(Entries on locating words and elements)
* * * * *
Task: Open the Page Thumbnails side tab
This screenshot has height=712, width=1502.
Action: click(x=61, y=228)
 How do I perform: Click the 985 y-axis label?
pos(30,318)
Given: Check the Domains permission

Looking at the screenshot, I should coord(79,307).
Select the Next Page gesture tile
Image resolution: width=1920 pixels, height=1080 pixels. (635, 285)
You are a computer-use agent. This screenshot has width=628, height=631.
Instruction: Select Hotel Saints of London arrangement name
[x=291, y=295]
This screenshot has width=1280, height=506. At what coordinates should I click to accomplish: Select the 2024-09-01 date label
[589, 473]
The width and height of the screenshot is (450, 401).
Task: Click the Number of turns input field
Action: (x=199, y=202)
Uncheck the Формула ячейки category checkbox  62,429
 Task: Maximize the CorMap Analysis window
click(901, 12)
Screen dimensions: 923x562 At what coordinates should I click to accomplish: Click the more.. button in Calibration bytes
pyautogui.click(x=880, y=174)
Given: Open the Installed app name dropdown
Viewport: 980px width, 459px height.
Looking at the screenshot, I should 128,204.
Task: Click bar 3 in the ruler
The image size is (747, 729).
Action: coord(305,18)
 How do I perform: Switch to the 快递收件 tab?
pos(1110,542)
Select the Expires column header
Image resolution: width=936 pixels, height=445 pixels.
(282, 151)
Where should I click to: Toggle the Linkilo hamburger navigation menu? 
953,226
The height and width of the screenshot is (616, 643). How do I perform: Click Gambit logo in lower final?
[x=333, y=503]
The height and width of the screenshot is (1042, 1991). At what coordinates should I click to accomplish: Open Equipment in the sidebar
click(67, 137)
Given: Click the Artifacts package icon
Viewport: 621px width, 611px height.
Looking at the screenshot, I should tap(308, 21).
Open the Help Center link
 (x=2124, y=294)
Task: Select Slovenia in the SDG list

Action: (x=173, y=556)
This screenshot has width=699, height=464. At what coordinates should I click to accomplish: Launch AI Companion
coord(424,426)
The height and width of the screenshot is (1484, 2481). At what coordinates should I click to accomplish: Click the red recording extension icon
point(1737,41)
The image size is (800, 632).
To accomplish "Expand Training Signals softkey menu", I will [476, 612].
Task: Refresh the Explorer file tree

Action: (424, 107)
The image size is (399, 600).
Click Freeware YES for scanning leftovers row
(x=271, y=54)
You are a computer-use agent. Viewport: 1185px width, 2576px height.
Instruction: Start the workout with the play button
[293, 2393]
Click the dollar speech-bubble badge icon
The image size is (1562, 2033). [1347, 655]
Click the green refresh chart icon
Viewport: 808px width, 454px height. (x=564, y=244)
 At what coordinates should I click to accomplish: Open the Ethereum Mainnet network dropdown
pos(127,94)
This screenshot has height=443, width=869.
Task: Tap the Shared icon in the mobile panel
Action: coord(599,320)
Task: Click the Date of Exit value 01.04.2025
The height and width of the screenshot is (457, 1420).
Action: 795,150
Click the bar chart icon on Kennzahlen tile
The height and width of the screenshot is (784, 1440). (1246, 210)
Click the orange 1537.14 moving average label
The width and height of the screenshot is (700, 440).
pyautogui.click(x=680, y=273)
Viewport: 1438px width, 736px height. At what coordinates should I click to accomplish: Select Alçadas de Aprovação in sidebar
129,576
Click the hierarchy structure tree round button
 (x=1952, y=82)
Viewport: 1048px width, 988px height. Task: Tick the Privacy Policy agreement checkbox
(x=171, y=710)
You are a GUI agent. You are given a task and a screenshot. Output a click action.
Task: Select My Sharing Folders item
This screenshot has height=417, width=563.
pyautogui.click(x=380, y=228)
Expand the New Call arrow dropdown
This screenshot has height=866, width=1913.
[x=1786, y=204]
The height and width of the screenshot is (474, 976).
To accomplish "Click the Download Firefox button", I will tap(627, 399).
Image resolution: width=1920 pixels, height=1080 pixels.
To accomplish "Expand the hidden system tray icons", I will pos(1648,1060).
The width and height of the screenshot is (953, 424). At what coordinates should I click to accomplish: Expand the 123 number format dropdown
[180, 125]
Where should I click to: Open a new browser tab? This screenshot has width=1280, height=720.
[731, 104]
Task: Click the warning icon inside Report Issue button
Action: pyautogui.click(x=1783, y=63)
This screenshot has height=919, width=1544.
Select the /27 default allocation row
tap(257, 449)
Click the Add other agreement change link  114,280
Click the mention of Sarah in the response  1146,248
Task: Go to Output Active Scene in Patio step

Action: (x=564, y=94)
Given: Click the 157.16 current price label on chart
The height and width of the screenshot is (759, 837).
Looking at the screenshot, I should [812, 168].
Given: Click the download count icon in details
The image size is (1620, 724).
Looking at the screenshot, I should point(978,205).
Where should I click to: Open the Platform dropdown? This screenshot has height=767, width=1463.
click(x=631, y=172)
* * * * *
Add 92 to every coordinate in the answers of the rows starting at the line containing "The height and width of the screenshot is (1042, 1991)." and ending at the line containing "click(67, 137)", including both. Reproduce all of those lines in full, the requests included.

■ **WRITTEN ANSWER**
The height and width of the screenshot is (1042, 1991). At what coordinates should I click to accomplish: Open Equipment in the sidebar
click(159, 229)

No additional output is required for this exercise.